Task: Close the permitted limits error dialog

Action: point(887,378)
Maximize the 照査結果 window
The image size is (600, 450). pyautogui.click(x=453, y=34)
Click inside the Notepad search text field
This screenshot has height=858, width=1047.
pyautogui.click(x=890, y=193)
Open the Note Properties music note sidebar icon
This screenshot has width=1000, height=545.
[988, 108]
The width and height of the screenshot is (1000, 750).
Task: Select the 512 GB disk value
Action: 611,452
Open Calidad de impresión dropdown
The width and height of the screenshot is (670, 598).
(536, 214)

▶ **Task requirements**:
Copy out all of the records verbatim.

▶ **Answer box**:
Task: Close the permitted limits error dialog

Action: point(887,378)
Maximize the 照査結果 window
The image size is (600, 450). pyautogui.click(x=453, y=34)
Click inside the Notepad search text field
This screenshot has height=858, width=1047.
pyautogui.click(x=890, y=193)
Open the Note Properties music note sidebar icon
This screenshot has width=1000, height=545.
[988, 108]
The width and height of the screenshot is (1000, 750).
Task: Select the 512 GB disk value
Action: 611,452
Open Calidad de impresión dropdown
The width and height of the screenshot is (670, 598).
(536, 214)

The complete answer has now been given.